Fast-food chains are facing a lettuce shortage and inflated prices, and customers are starting to feel the impact.
Taco Bell’s mobile app displays a banner that says “National Lettuce Shortage” in bold lettering, warning customers that “Due to an industry shortage, we may be out of this ingredient at your local restaurant.”
The message was posted out of “an abundance of caution,” a Taco Bell spokesperson told Insider. As of November 10, restaurants are receiving scheduled lettuce shipments, the company said.
Chick-fil-A has a similar message for customers under the headline “Lettuce Supply Chain Challenges,” saying that “some menu items may be unavailable or prepared differently.”
A Panera spokesperson said that the chain is “remaining flexible” with recipes and working with suppliers to meet its lettuce needs. Meantime, Subway said lettuce might be “temporarily unavailable” at its restaurants.
Chipotle is not currently having lettuce supply issues, the company said.

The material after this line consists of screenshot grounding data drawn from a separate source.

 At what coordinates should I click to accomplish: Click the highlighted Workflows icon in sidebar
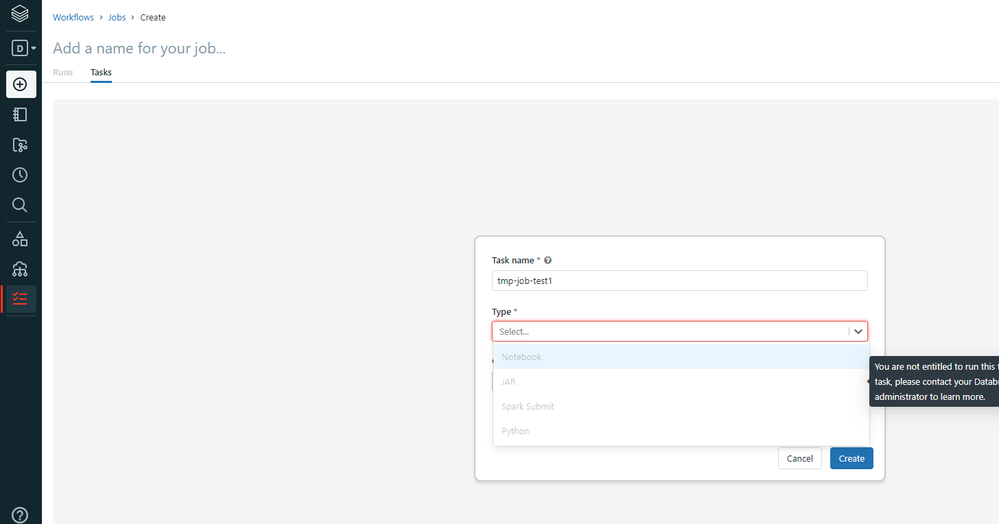(20, 299)

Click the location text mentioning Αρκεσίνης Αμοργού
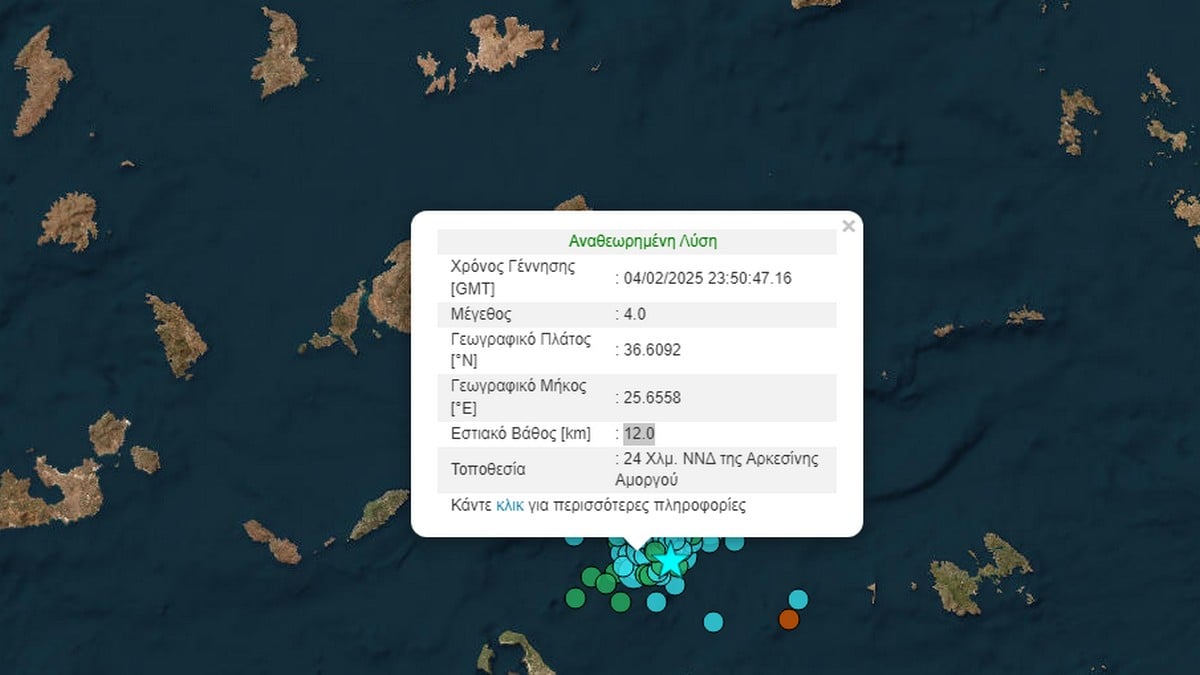[x=721, y=469]
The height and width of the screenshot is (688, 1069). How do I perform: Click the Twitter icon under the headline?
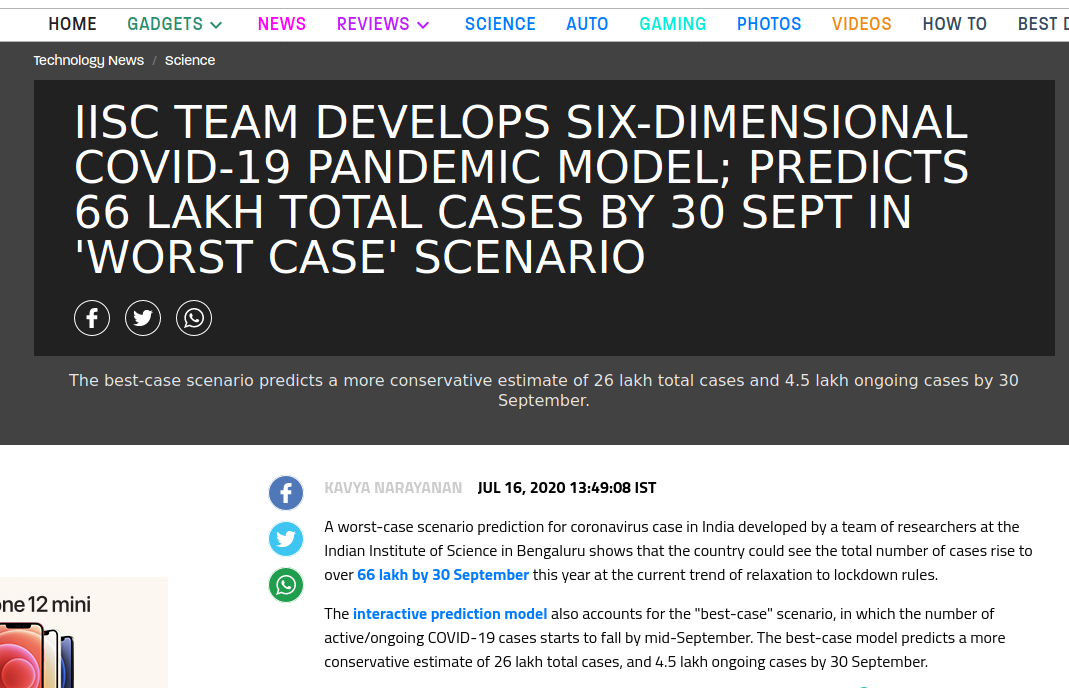pos(143,319)
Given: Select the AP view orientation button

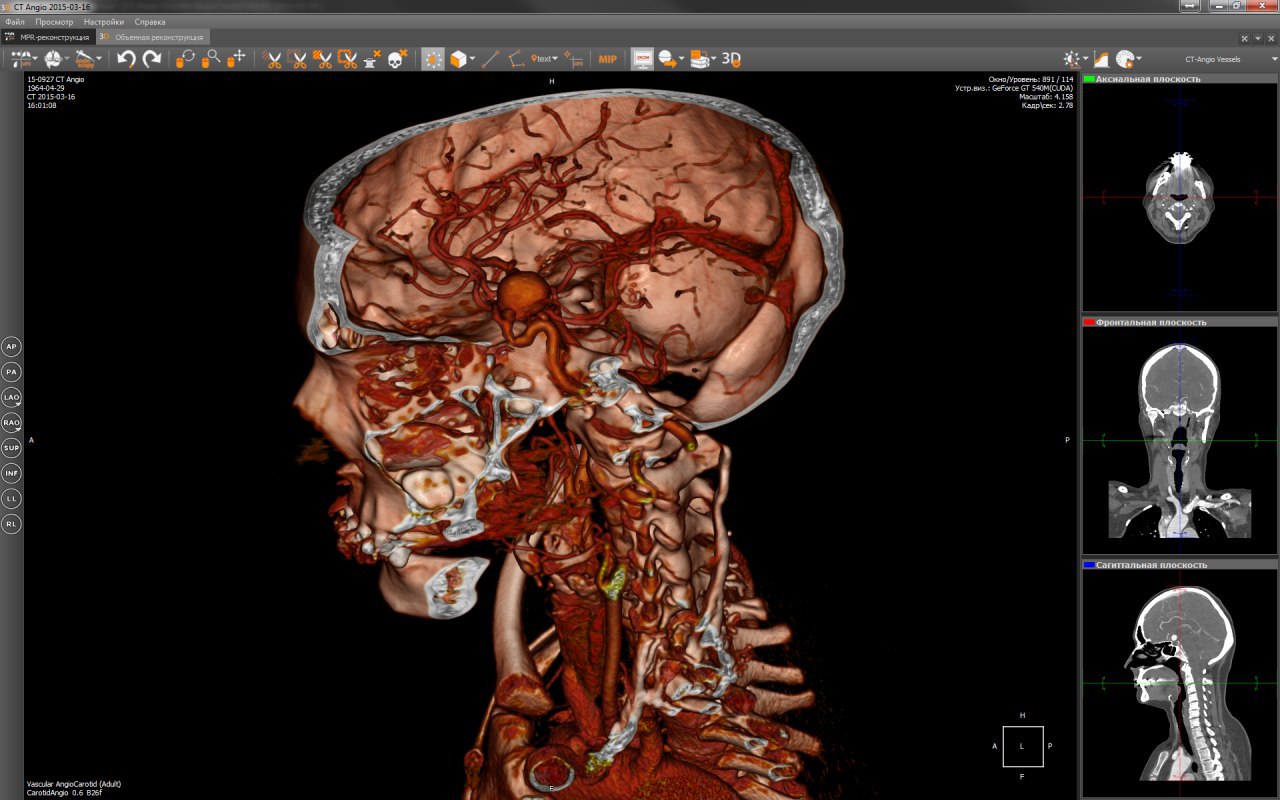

The shortages are part of a larger problem across the industry. Both romaine and iceberg lettuce are in short supply, and prices are high when restaurants can buy the vegetables. The average price of a box of iceberg lettuce was $67 at the end of October, compared with $14 during the same period in 2019, Restaurant Business Online reported, a nearly 400% price increase over three years.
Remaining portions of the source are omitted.